僕の性格を形成している大きな要因は、
子どものとき転校を繰り返したことにあると思っている。

転校先でどういう状況に置かれるかというと、
すでに仲良くなっているそのクラスの子どもたちの中に
見知らぬ子どもが入ってくるわけで、転校してきたその子どもは、
しばらくの間、孤独感や疎外感を感じることになる。

その状況の中で、僕は僕なりの順応性を身に着けていく。
ただ、目立つ子どもでもなく、どちらかと言えばおとなしい僕は、
クラスに溶け込むというよりは、
物理的にも身近なところに、話し相手だけを見つけることでセーフティゾーンを形成し、
自分のテリトリーを確保することができればそれでよかった。

それが今でも大きく変わらない僕の環境設定の方法になっている。

僕は、鹿児島市の小学校で入学式を迎えたが、
入学したばかりの小学校から5月の最初に転校した。
そして、遠く離れた奄美大島の小学校に行くのだが、
引っ越しと同時に、はしかにかかり、結局、転校のあいさつをしたのは
6月の終わりごろだった。
奄美の小学校のクラスの子たちには、すでに遊び仲間のグループが形成されて、すっかり僕は出遅れた形となった。

奄美大島で小学1年生から2年生までの2年間を過ごしたが、
実は奄美大島の小学校で過ごした記憶がほとんどない。
記憶にあるのは、学校の中ではなく、うちで過ごしたことばかり。
なぜか学校のことをあまり覚えていない。
でも、鮮明に覚えているのは、転校したばかりのころ、
給食室のパン工場(離島だったせいかパンを給食室で作っていた)でパンがベルトコンベアに載って流れながら、作られていく様子を一人でずっと見ていたこと。

おそらく、遊び相手がおらずに一人で休み時間を過ごしていたのだと思う。
寂しかったはずだと思うのだけど、その感情はよく覚えていない。

次は3年生に上がるタイミングで北九州市の小学校に転校した。
多分始業式の数日後ぐらいに行ったのだろう。
教室のまえであいさつをしたことをかすかに覚えている。
この小学校で卒業まで過ごしたが、クラスの友だちは少なかった。
仲がよかった友だちは、近所に住んでいたクラスの違う同級生だった。
団地のアパートの2階に住んでいて、同じ階段の3階のウチダくんと5階のサコダくんが僕の友だちだった。
でも中学に上がるころには、彼らはどこかに引っ越していった。

僕は公立の中学には行かなかった。
そのころの北九州の中学校は荒れていて、時代は尾崎豊の歌詞そのもので、窓ガラスが割られていたような学校だった。窓には金網が取り付けられていた。
おとなしい僕は、親の勧めで中学受験をしたのだった。

僕は運よく抽選に当たって、附属中に行くことになった。
ただそこでは生徒の3分の2が附属小からきた子たちで、またしても疎外感を感じる経験をすることになった。

僕は大人になっても集団に対する帰属欲求が少ない。
会社員の時は、会社の同僚とプライベートで遊びたいとは思わなかった。
自分の指向性もあって、他の人がやらない分野を選ぶ結果となり、仕事を共有する同僚もいなかった。

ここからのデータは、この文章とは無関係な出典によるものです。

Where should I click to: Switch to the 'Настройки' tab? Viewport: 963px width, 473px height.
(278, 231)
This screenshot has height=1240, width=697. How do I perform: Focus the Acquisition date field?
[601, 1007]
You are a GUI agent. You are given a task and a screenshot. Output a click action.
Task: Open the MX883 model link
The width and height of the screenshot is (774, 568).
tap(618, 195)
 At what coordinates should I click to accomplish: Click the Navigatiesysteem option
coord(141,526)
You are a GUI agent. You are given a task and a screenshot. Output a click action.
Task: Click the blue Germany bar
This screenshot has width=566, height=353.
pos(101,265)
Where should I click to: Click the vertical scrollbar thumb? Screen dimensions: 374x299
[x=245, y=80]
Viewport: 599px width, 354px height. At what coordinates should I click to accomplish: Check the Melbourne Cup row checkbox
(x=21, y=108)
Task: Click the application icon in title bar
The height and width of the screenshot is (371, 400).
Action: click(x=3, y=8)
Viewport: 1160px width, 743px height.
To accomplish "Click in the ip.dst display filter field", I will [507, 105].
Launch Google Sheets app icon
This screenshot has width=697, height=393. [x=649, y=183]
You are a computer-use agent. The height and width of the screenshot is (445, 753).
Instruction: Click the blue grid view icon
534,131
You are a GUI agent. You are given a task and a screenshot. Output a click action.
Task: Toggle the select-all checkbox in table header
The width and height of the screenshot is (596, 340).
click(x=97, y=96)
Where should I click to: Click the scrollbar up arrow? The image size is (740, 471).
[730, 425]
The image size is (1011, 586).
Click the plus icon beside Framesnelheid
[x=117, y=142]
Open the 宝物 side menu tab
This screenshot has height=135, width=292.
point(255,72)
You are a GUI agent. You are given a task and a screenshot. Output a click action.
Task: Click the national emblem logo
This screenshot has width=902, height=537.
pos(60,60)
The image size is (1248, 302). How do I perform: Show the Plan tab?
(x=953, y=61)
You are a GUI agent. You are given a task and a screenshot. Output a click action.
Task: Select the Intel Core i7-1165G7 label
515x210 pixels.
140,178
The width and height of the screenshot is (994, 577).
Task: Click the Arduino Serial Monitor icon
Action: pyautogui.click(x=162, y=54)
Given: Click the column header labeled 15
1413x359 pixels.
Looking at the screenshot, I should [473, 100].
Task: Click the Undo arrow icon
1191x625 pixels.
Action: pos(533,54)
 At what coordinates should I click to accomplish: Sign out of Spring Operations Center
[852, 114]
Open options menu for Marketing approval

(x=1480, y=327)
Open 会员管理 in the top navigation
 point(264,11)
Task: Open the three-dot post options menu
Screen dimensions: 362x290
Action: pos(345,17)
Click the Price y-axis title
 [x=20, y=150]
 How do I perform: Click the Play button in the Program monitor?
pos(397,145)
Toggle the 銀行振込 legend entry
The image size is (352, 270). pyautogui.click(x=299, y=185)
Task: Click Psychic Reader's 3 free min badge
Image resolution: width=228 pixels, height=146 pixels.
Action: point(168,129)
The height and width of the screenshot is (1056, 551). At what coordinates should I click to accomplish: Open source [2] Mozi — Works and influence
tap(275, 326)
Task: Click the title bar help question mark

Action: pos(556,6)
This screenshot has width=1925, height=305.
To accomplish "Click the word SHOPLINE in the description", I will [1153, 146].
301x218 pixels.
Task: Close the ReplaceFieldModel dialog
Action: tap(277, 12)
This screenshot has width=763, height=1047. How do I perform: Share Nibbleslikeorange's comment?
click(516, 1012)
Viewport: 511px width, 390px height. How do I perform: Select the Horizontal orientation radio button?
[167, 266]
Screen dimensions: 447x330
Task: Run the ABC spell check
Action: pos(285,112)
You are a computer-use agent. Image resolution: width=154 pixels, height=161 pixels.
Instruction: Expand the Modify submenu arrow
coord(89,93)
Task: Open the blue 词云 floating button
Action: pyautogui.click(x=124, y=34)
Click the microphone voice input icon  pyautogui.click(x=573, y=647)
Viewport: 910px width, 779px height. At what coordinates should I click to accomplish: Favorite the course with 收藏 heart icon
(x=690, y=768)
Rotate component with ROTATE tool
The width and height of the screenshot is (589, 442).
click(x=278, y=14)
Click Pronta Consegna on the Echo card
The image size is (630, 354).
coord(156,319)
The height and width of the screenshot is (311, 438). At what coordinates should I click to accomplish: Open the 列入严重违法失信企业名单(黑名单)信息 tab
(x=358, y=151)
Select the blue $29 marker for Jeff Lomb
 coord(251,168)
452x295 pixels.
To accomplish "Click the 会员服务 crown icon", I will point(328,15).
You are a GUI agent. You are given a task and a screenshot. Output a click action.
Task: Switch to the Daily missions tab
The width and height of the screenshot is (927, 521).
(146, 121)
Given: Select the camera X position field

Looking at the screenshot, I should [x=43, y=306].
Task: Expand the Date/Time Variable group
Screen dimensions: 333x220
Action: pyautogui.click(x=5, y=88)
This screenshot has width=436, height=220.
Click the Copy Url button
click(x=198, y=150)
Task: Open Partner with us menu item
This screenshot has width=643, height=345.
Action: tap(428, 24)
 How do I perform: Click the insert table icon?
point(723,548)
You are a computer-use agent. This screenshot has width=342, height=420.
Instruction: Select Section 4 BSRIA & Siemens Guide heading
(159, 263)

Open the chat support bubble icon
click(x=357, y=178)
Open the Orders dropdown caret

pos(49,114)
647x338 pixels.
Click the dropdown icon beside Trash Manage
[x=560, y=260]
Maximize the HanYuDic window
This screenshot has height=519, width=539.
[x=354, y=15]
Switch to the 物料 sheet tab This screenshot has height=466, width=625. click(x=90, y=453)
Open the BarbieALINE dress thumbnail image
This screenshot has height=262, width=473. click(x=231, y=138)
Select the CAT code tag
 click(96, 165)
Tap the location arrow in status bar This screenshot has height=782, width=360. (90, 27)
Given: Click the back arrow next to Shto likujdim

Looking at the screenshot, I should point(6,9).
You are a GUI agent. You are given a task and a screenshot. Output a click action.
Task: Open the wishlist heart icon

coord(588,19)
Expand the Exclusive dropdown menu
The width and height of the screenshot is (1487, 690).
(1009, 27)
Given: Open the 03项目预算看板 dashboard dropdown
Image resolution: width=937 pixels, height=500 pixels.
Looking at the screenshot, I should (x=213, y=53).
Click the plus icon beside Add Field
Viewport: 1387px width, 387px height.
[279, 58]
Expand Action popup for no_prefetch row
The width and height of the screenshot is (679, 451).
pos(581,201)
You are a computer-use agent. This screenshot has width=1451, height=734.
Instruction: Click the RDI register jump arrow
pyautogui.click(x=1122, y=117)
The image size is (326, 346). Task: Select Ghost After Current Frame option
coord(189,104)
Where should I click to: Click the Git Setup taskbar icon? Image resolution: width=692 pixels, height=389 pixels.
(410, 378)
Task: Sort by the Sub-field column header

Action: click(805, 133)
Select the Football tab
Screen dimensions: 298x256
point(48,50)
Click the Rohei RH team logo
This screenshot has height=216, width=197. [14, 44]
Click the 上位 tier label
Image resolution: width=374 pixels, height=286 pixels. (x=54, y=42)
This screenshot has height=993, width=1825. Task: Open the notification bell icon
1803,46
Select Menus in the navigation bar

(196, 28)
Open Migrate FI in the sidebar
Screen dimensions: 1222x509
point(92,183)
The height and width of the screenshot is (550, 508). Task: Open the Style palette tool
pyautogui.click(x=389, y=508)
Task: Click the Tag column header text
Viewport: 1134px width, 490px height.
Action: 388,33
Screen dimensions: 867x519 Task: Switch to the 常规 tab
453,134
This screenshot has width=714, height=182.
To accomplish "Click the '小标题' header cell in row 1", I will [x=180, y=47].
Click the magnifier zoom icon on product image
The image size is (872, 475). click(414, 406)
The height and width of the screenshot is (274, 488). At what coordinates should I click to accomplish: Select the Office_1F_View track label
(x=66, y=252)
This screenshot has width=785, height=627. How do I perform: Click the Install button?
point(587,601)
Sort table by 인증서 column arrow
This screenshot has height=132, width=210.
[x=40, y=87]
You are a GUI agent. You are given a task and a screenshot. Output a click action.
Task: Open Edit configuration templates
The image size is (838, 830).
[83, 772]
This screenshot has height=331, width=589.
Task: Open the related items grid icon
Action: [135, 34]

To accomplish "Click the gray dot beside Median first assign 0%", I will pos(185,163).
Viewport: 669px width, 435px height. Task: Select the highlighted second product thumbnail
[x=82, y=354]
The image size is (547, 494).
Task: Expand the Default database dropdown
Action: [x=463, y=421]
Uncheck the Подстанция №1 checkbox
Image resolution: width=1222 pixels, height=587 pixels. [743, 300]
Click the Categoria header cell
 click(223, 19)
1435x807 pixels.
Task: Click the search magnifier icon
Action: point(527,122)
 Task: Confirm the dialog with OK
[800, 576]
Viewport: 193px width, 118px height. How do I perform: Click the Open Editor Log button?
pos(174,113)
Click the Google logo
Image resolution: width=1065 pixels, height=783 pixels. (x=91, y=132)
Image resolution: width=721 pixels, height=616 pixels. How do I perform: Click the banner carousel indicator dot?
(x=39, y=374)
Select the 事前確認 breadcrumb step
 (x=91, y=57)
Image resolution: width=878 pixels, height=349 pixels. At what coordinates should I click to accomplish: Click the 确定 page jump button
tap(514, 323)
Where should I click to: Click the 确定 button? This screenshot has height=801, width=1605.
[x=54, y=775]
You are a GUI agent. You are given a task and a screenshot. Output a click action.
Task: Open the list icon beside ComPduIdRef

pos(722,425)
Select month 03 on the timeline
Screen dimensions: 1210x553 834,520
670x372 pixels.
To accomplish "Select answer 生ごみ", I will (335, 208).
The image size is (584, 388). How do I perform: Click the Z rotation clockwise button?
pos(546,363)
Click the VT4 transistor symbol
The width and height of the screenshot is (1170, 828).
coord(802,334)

僕は心が許せる数人の友だちがいればそれでいい。少ない友だちで満足できる。
むしろそのほうが安心できる。
究極は、妻とだけ仲良ければそれで十分だ。
妻は大事な僕の友だちなのだ。

ただし、ことわっておくが決して、自閉症とか引きこもりとかではない。
ひとりでどこにでも行ける。多少の社交性もある。
ちゃんと仕事の打ち合わせもこなすし、知らない人とだって話はできる。

ただ、僕にはひとつブロックがある。

僕は「人を頼らない」

自分で出来ることはほとんど自分でやろうとする。
とうとう、今の家のリフォームは妻と二人でセルフビルドでやった。
ここに書き連ねないが、そういうプロの人がやることでも、自分でやれることはかなりやってきた。
自分でとてもできないと思わない限り、人に頼むという選択肢はかなり後からでないと頭に浮かばない。

良い面では、しっかり自立していると言える。
あまり、人に弱さを見せない。

良くない面では、無理してでも自分でやろうとする。結果中途半端になったり、失敗したりする。

僕は転校や引越しを繰り返したことが原因でそんな風に性格が形成されたと思っていたし、
そう思い込んでいた。

ただ、人を頼らないことと自立心は別々だったことがわかった。